Even members of S.T.A.R.S. think members of S.T.A.R.S. are shmucks.
And your tie... What the hell is going on with your tie?
Oh, for god's sake...
Birkin is going to do this? William Birkin? A scientist that cannot even tie his own necktie properly? He is going to march down to the training facility, deep across zombie dog infested forest, skip down into the mutant bug infested basement, and set off the self destruct mechanism? This man has brass balls.
"Psst. Call me..."
"God, you're a cunt..."
Meanwhile, back at stuff that is relevant to the actual game...
"What is it?!"
"I fell down a hole!"
"How did you fall down a hole?!"
"A zombie monkey attacked me and I..."
"Wait! There's fucking zombie monkeys?!
"Yeah. I don't know. Anyway..."
"So there was a zombie monkey in the room and it pushed you down a hole."
"No, I fell down the hole escaping the zombie monkey."
"Why would you jump down a hole to escape a monkey? They can climb and shit."
"The floor collapsed."
"From the monkey?"
"No. It just sort of fell apart. Maybe it was a trap."
"Yeah. Your mouth from eating so much, fat ass. Bwahaha. Hey, zombie monkey?! You over there! Rebecca is so fat she broke through an entire floor."
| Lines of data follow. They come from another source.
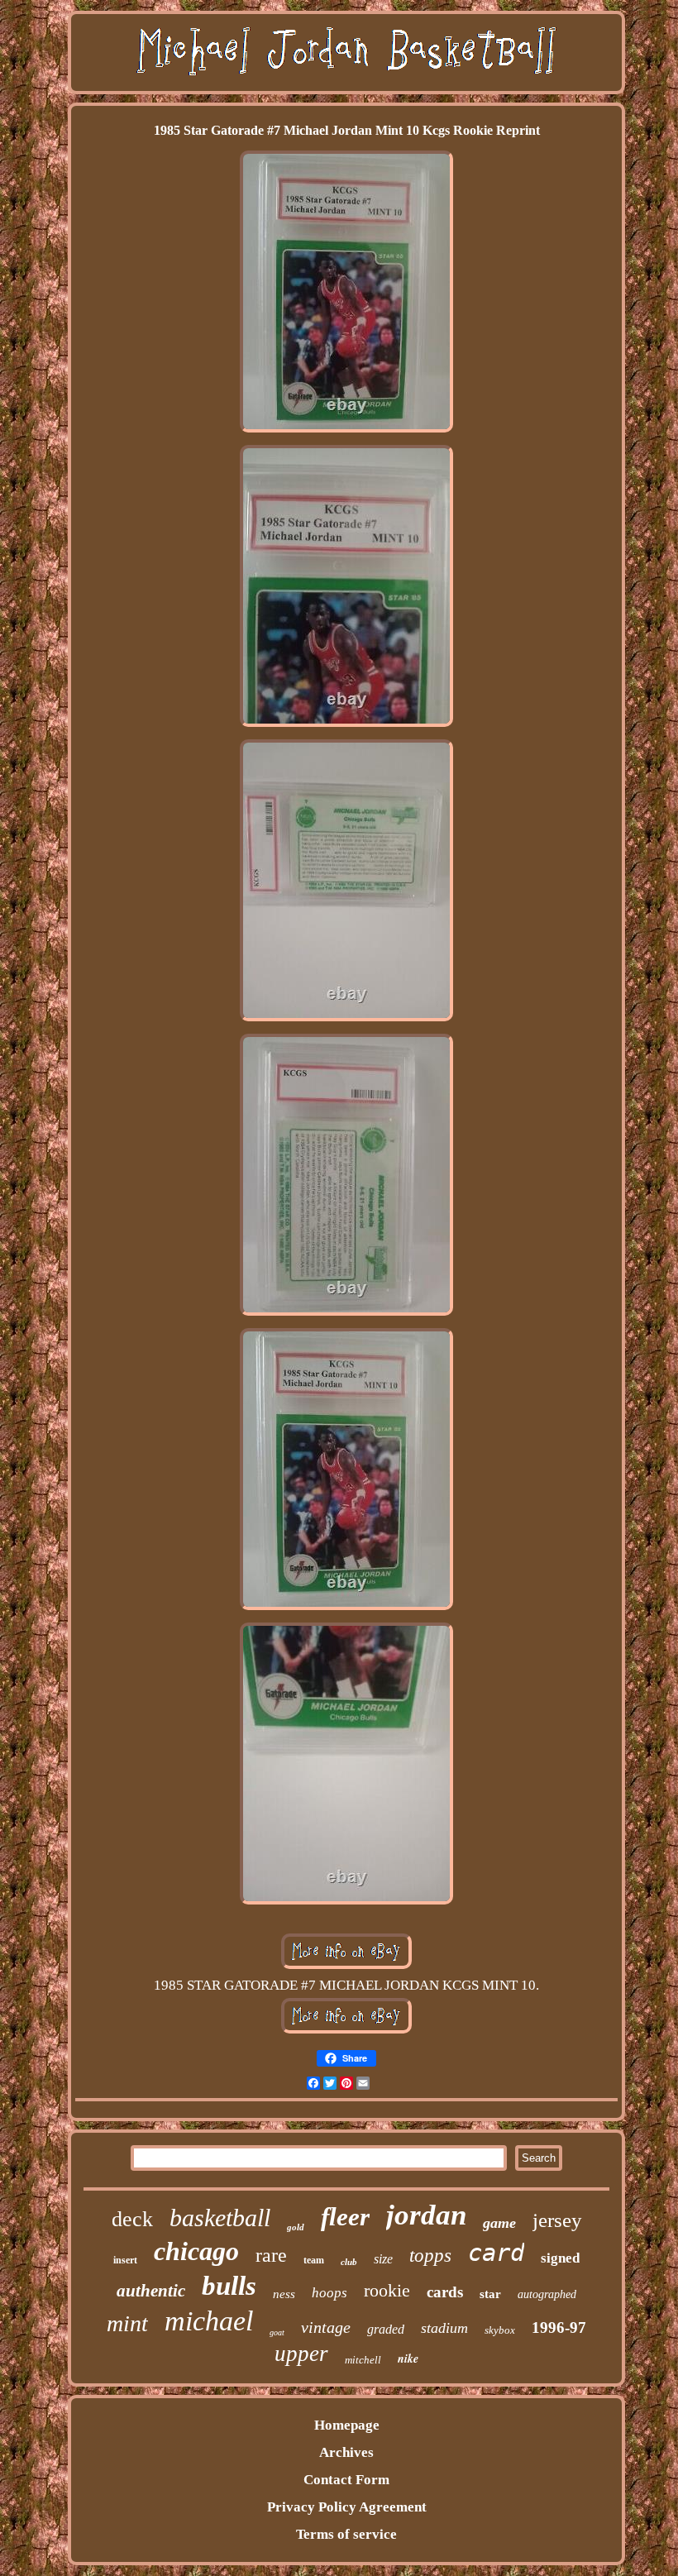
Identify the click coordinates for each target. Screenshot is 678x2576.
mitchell (363, 2360)
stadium (444, 2328)
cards (445, 2292)
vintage (326, 2327)
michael (209, 2321)
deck (132, 2219)
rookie (387, 2290)
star (490, 2294)
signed (560, 2258)
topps (430, 2255)
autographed (547, 2294)
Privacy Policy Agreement (347, 2507)
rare (271, 2255)
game (499, 2223)
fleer (345, 2216)
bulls (229, 2286)
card (496, 2253)
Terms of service (346, 2534)
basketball (220, 2217)
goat (277, 2332)
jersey (557, 2220)
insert (125, 2260)
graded (385, 2329)
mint (127, 2323)
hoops (329, 2293)
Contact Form (346, 2480)
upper (301, 2353)
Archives (346, 2452)
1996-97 (559, 2327)
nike (408, 2358)
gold (295, 2227)
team (313, 2260)
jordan (426, 2215)
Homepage (347, 2425)
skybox (500, 2330)
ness (284, 2294)
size (383, 2259)
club (349, 2262)
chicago (196, 2251)
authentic (151, 2291)
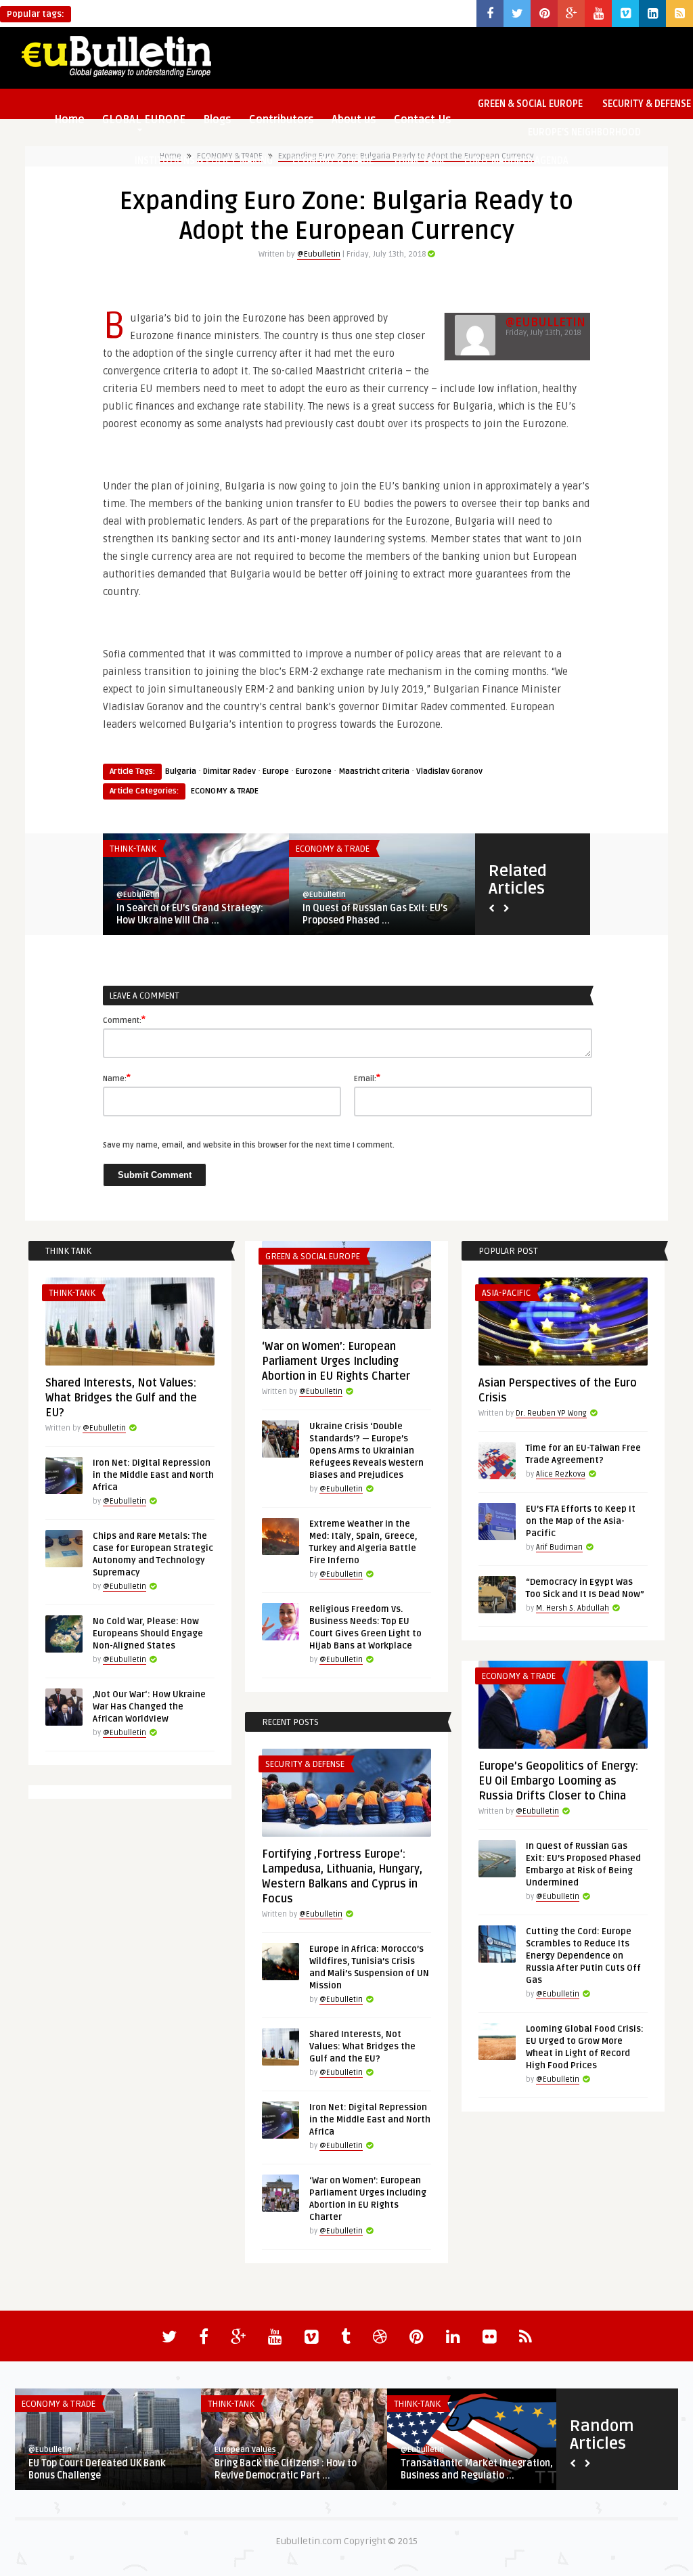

"Just come save me, you ass!"
Billy, somehow, psychically knows the location of Rebecca. But, it's not that newly unlocked door in the previous hallway. Oh no. Remember the steam going off in the boiler room?
That's right! Backtracking half way across the friggin' mansion to save Rebecca's ass.
"The steam isn't that hot. That girl is a pussy."
"She'd better be glad she's holding that friggin' handgun of mine or I'd find where she was and throw bubblegum into her hair."
I might as well take time to talk about the zombie monkeys, as they're all over the place, at this point, and are annoying as hell.
Looking it up, their proper name is the "Eliminators". They're tiny. They're fast. They're pissed. They take a good three to four shotgun shells to kill and they have a secret weapon...
The ability to punch people right in the dick. Really, that's one of their main attacks. They have the spaz out jumping on the back, which Rebecca suffered. A generic leaping swing. And a front crotch punch. A dire ability, in any case...
"But, they forgot one thing... Jews..."
Billy passes a highly ornamental fountain on his way to Becky's rescue. Surely, a puzzle awaits. But, enough about that...
"Don't get any ideas. I only saved you because it gave me a chance to show off my bitchin' tribal tats."
Oh gawd, the porn voice over dubbing is set to guy on guy!
"And your fat ass isn't pulling its weight. I have three fucking herbs in my inventory. Unmixed. You think hanging on for dear life is an excuse for this?"
Well, gee. Everyone and their mother just wants to phone in during these last two updates. Nice of everyone to join the party.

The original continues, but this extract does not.